Kelly Osbourne and Louis van Intensité: 51/60 Maybe the reason Louis has to be so intense is that Kelly cannot focus for more than five minutes without succumbing to the allure of the contents of her Distraction Box. Kelly would not stop answering calls from her mom or using her laptop to shop for headbands and read EW.com, so Louis had to intervene. And it worked! As soon as her adorable dogs were released into the wilds of the dance studio hallway, Kelly concentrated on her foxtrot choreography. It's not that hard, if you just turn the key. I loved the costumes for Kelly's ballroom round and how the dance seemed like an endless stream of movement with no breaks. Carrie Ann warned her to show a bit more range in her extensions.
For the dance-through-the-decades round, surprise! ''We got the '60s!'' exclaimed Kelly, in a segment likely filmed long after they'd really gotten the '60s because her nails were already neon green. Conveniently, Kelly's first music video was based on the 1960s, so she knew some moves. The jive wasn't as good as her first dance, and Carrie Ann complained that the couple's prop doll gave her the heebie-jeebies. Yes, the doll motif was a little bit creepy (on purpose, I believe?) but at least Kelly wasn't supposed to be the doll herself. I'm having weird visuals of Marie Osmond as a wind-up doll sitting on Bruno's lap and him saying ''Grrrrrrroovy, baby! Come back to Daddy!'' and can't really handle it so I'm ending this here. Wait, side note: I enjoyed how the Lisa Loeb-esque fan of Aaron Carter's refused to stand up after Kelly's jive even though everyone else seemed pretty into it. Also: the Sequin Monster seated in the audience behind Tom could have Hidden Gem potential because the sparkly black material of her outfit matched Kelly's dress.

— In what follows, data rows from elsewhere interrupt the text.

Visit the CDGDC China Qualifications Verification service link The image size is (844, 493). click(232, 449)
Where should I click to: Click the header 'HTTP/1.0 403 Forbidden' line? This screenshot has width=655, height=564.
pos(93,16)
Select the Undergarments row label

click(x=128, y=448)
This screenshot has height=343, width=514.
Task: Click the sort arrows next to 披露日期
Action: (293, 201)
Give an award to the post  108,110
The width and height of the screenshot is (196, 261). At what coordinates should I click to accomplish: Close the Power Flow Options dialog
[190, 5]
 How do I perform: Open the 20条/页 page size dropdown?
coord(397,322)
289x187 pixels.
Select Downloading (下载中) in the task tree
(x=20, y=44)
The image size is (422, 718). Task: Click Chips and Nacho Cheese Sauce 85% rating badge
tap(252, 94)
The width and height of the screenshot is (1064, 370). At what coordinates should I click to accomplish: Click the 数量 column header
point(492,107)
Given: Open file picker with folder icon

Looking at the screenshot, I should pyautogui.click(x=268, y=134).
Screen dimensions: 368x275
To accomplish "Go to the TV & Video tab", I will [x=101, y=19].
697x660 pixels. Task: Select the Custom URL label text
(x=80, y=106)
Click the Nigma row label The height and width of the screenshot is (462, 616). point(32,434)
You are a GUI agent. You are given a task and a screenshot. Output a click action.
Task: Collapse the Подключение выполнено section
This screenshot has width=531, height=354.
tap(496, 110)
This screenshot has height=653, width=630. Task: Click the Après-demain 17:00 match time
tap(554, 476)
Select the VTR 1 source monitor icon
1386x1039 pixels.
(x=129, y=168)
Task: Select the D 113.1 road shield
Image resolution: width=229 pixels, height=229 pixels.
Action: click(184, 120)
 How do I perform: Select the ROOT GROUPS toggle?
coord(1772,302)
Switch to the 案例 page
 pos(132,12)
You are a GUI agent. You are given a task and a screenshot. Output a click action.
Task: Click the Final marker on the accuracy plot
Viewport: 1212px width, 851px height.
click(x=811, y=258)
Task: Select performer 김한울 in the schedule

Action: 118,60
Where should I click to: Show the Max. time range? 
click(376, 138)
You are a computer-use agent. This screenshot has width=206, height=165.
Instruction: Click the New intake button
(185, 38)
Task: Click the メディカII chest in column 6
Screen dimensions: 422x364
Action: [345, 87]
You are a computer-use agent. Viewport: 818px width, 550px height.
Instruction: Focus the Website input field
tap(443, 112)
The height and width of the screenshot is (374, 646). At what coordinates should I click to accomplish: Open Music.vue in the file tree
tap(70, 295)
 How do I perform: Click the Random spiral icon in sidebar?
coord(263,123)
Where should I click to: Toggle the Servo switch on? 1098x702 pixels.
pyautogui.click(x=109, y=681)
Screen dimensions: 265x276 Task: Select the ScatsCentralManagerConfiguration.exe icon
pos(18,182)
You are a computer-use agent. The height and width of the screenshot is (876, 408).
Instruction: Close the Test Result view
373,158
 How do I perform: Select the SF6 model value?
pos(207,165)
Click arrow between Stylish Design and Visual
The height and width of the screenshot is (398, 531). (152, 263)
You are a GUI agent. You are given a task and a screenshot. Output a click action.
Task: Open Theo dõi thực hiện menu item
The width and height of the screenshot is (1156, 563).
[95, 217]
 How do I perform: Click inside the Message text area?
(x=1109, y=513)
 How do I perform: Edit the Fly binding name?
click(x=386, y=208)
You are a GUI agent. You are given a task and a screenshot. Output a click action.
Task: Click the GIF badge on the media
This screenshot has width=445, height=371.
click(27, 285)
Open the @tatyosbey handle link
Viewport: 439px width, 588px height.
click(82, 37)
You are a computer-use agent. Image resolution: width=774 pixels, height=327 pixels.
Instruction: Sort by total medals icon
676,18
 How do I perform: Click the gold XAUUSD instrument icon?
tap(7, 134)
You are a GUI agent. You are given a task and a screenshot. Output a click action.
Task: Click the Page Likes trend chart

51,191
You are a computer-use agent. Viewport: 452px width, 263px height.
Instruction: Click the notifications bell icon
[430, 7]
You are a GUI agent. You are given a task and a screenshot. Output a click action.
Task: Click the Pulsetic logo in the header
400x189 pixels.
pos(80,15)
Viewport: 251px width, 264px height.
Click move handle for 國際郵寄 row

Aaron Carter and Karina Smirnoff: 50/60 The other contestant to boldly exhibit daddy issues with a judge, Aaron Carter, danced a foxtrot with a combination of excitement, joy, and bewilderment that reminded DANCMSTR of his son in a toy shop. Aaron's sob story of the week, about how he'd never won anything, was a little far-fetched maybe it's what drove Karina to illness. It was fun when he groped her face and insisted ''It's not okay that you're running a fever right now'' and she didn't even have the energy to speak but her eyes were screaming ''Uh, it's not okay that you're manhandling my face!'' To get back at Aaron, Karina wore crazy balloon pants that distracted me from Aaron's foxtrot dancing nearly the whole time. ''Oh, wow, they are pants...but why are they pants, why?'' If only I'd won any Interpreting Life's Great Questions contests in my days, I'd know the answer. Gah, I'm such a loser! I deserve to win a reality TV show.